A caça
Logo amanheceria. Olhando o céu ainda violáceo, rumei para a praia, disposto a dialogar com o sempre vasto e misterioso mar.
Como viera parar em Ipanema, àquela hora?
Lembro-me apenas de que havia tocado guitarra na banda do Rocha, que havia bebido cerveja, que havia beijado uma menina e que havia pegado um taxi.

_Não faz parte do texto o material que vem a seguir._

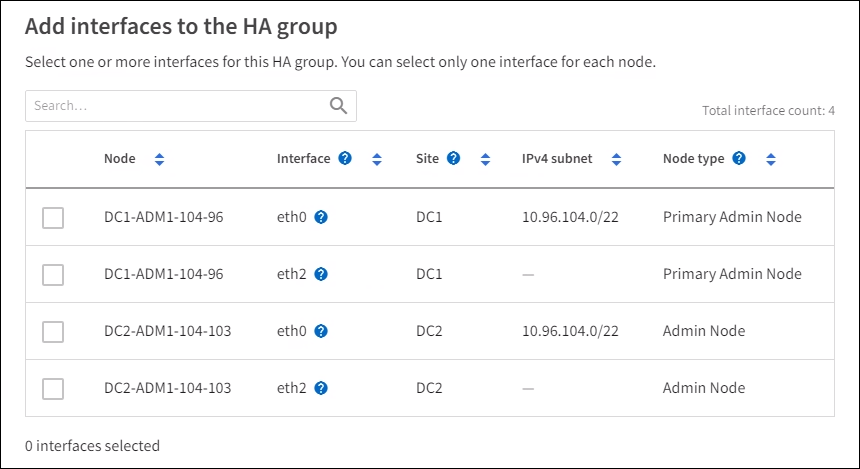
Task: Open help icon beside Interface column header
Action: pos(345,159)

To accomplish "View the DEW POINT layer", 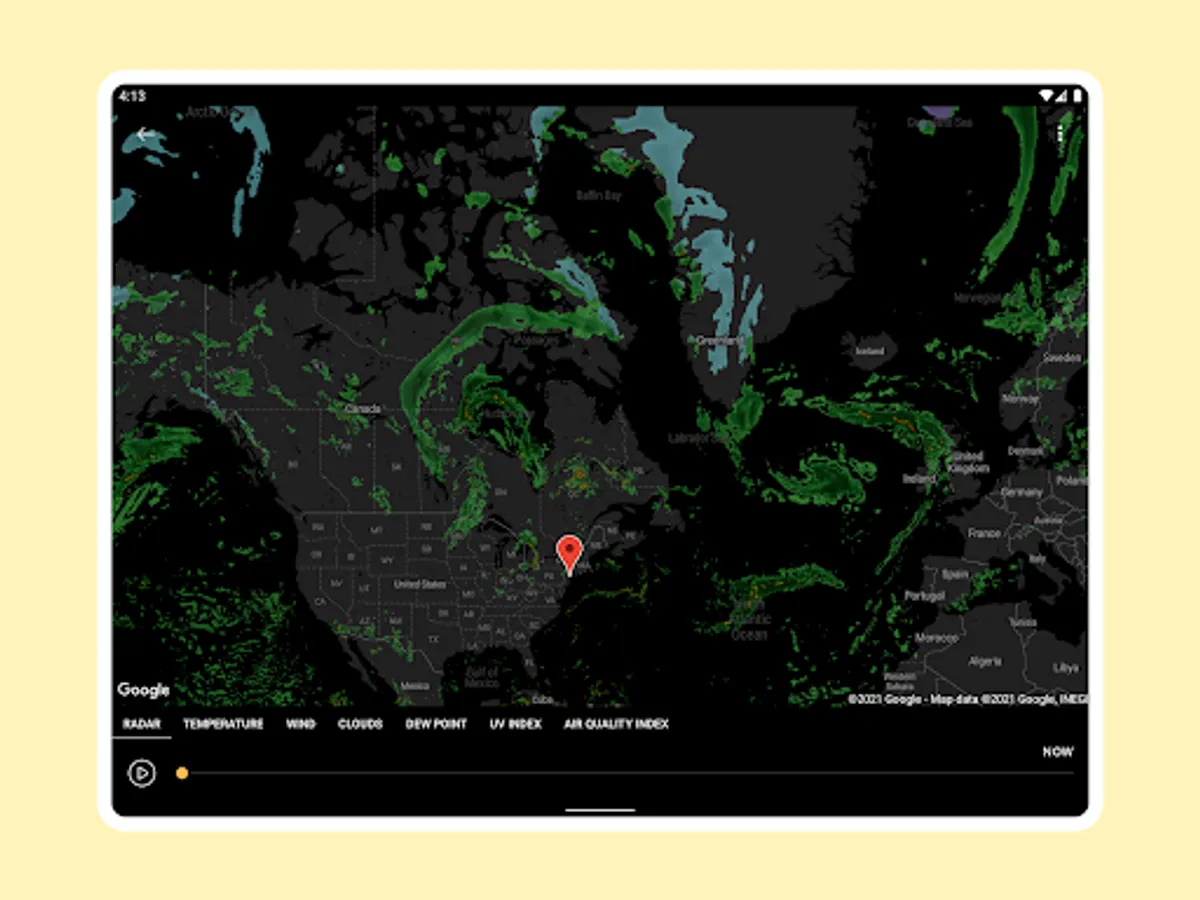I will (436, 724).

Agora estava ali, diante do mar. Solidão com solidão. O peito doendo de amores mal resolvidos, conflitos, decepções e medo. Medo de ficar só. Medo de não crer mais no amor. Tendo percorrido uma longa estrada sob a poeira, só me restava -de concreto -a solidão.
Por que as mulheres me deixaram? Toquei na minha roupa, o velho jeans; era verdade, eu estava vivo ainda. Havia sobrevivido a mais uma paixão. Sorri como um idiota -mas o peito doía como se houvesse sido esfaqueado.
Novamente eu estava em busca de um destino -ainda que fosse a morte. Por isto caminhava pela areia, buscando a solidão (ou fugindo dela?).
Avisto ao longe um grupo de seis pessoas, formando uma roda perto da praia. Entoavam um cântico estranho. Aquilo devia ser algum ritual mágico. Seriam loucos? Senti um certo medo, mas resolvi encurtar a distância.
Fui avistado por uma mulher, que parecia liderar o grupo. Seu olhar, desafiante e provocador, cruzou com o meu, num desses cruzamentos inevitáveis do destino. Enquanto jogava-me com as mãos um punhado de areia, disse:
-Ninguém se aproxima daqui à toa. Pode chegar.
Pegou-me pela mão, puxando-me para a roda. Eram quatro homens e duas mulheres. No entanto, aquela mulher parecia reinar soberana sobre todos nós. Tinha ela, além de forte personalidade, uma beleza indiscutível.
O grupo olhou-me com uma mistura curiosa de indiferença e acolhimento. Assim que me pôs na roda, a cigana largou minha mão, lançando-me um olhar carinhoso, e retomou ao seu lugar. Seria um ritual de solidariedade?
Cantei com o grupo até o dia amanhecer. Antes, porém, que a praia começasse a lotar, resolvi sair, para guardar na memória apenas aquela cena mágica. Cumprimentei a todos individualmente, com gratidão. Depois, dirigi-me à cigana:
- Você é uma mulher muito bela. Muito bela mesmo... Ela sorriu. E seu sorriso deve ter aberto um céu no meu peito. Parecendo que adivinhara minha felicidade, beijou-me os lábios, delicadamente.
Aquela mulher havia redescoberto minha alma.
Fui embora para casa, não sem antes observar uma gaivota solitária voando em direção ao infinito. Pensei que somos como aquela gaivota, sempre em busca de um destino melhor, mais forte, mais alto. Talvez caçar o destino seja nosso único destino.
Assim eu prosseguiria, porém lúcido, limpo, sem mágoas. Como se eu tivesse nascido naquela manhã -nascido do beijo da cigana.